It began with a chance find in a second-hand bookshop, a small soft-covered booklet of 64 pages, purchased for £3. ‘A Scottish Farmer’s Ride Through England: 100 years ago’ was printed in 1906, and the journey in question took place in April and May 1802.
As a travel diary it makes interesting reading in itself, in the form of Andrew Blaikie’s observations as he travelled from his home in Bowdon, Roxburghshire to London and back.
The contents of the book are described on The Journal page, where a scanned copy is available for download. The entire contents have also been transcribed in a series of blog posts and pages on this site.
In transcribing the full text I have made some alterations where I felt this was necessary. These mainly take the form of altering place names where the printed version was either a spelling variant no longer used, or where Mrs Lang seemed to have mis-transcribed a place name from her ancestor’s handwritten original; the most notable example is the mysterious ‘Baniel’, which is probably meant to be Barnet, based on its location and distance from London as Andrew Blaikie describes it.

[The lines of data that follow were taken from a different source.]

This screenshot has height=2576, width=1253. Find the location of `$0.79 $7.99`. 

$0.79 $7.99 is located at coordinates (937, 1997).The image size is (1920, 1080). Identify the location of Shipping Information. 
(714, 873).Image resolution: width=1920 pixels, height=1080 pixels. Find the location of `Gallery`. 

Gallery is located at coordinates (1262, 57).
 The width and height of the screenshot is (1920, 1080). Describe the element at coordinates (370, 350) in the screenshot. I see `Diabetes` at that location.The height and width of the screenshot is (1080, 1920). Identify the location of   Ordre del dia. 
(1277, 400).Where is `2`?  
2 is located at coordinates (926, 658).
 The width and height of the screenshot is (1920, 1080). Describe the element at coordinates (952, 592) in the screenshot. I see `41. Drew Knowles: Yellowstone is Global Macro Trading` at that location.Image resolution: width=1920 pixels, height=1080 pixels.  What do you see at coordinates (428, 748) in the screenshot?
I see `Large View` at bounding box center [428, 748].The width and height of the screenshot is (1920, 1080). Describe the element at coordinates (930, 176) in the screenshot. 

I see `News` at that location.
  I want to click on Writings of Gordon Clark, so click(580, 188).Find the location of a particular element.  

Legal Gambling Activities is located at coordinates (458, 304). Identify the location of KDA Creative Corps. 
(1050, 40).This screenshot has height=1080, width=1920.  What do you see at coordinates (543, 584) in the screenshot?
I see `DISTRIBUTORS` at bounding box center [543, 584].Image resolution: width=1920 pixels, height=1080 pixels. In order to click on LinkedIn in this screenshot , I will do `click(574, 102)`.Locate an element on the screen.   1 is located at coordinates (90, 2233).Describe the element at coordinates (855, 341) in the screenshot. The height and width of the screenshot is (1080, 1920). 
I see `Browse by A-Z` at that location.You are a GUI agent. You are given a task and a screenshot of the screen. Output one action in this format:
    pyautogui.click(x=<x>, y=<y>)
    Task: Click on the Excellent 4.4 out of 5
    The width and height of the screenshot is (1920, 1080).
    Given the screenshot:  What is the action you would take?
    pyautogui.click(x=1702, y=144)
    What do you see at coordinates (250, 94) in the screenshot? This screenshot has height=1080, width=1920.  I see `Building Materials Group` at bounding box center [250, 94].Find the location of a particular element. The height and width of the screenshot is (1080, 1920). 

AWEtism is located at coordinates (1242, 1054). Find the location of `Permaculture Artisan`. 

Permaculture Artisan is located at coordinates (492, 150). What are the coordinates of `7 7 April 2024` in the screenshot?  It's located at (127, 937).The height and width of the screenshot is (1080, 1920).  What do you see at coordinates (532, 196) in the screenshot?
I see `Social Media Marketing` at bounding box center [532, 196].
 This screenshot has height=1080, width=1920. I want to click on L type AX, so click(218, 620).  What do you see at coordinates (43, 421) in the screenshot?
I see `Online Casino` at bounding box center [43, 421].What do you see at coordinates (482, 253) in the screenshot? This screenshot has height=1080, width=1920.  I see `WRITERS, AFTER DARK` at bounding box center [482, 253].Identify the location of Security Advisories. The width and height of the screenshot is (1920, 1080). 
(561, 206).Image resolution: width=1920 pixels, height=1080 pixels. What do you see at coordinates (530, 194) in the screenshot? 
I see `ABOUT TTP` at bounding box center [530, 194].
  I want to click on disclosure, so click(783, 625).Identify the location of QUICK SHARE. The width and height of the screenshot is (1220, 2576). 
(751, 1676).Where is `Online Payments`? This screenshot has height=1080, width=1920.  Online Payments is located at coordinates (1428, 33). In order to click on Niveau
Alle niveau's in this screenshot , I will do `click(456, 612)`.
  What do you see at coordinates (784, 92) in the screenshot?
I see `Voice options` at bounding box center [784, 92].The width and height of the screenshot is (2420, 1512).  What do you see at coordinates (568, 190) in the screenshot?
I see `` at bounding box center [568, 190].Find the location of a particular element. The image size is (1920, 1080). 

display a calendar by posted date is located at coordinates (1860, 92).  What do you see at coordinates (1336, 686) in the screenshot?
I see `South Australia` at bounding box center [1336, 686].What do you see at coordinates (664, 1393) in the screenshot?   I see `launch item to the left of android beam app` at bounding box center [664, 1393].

I have also added some illustrations – the portrait above is the only one which appears in the original book. These are from a variety of sources, and are all somewhat later in date that 1802, but are, I hope, not inconsistent with the sights he would have seen.
Where possible, I have also linked the first mention of each place to an entry in the excellent Vision of Britain Through Time website, which provides background information, maps and statistics about each place. As the author of the entry for his home parish in the Statistical Accounts of Scotland, I am sure that Mr Blaikie would have approved!